When Aisling returned half an hour later, she was laden with two canvas bags full of drinks – both alcoholic and non-alcoholic – as well as party treats. She had tried to buy as wide a range of food as the local convenience store would allow for: vegan canapēs; a selection of Christmas cheese nibbles; a gluten-free yuletide log and of course, the all-time party favourite food, cocktail sausages. She fumbled with the latch key to the door and squeezed into the narrow hallway sideways to allow room for the two bulky bags without squashing anything.

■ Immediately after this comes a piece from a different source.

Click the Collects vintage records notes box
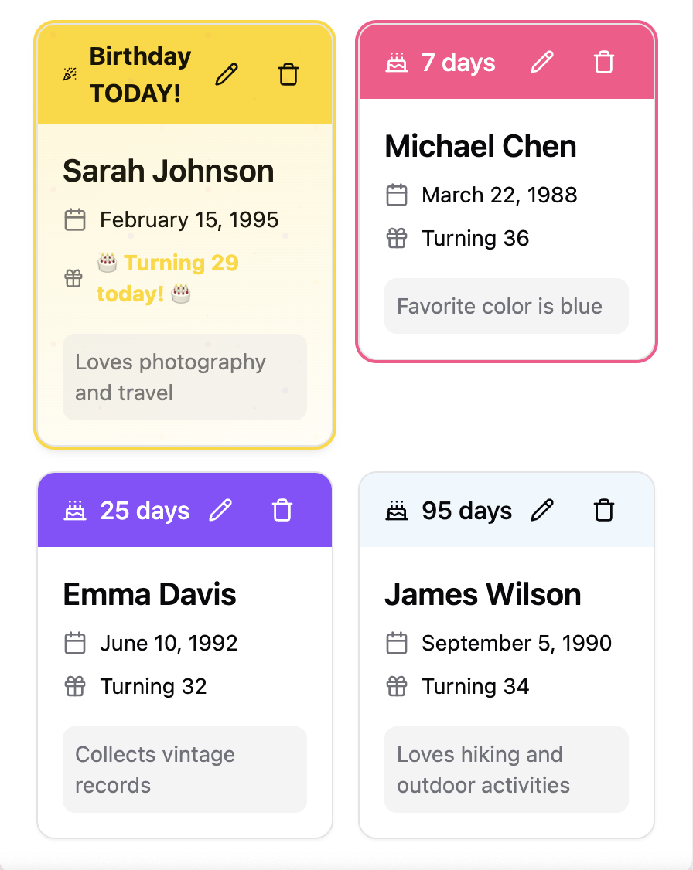 point(185,770)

Aisling stopped without shutting the front door and stared up the stairwell. The fairy lights were switched on. Hadn’t she turned everything off before she had left the house? Yes, she was pretty sure she had. She went over it all in her head: tree; LED lights; string kitchen lights; fairy lights. Yes, she was positive she had switched everything off.

There was only one explanation for it; the fairy lights had to be faulty. The three settings of the switch were indeed close to each other on the plug: left for on, middle for off and right for blinking. Maybe a minor malfunction of the wires allowed it to switch on by itself. Not to worry; Aisling set down her shopping carrier bags in the hallway, pushed the front door shut with her foot and traipsed up the stairs to have a look.

Aisling stared at the switch on the plug. It had been flicked to the left.

But that was impossible. She was positive that she had slid the switch to the middle setting – off – when she had left the house not half an hour before.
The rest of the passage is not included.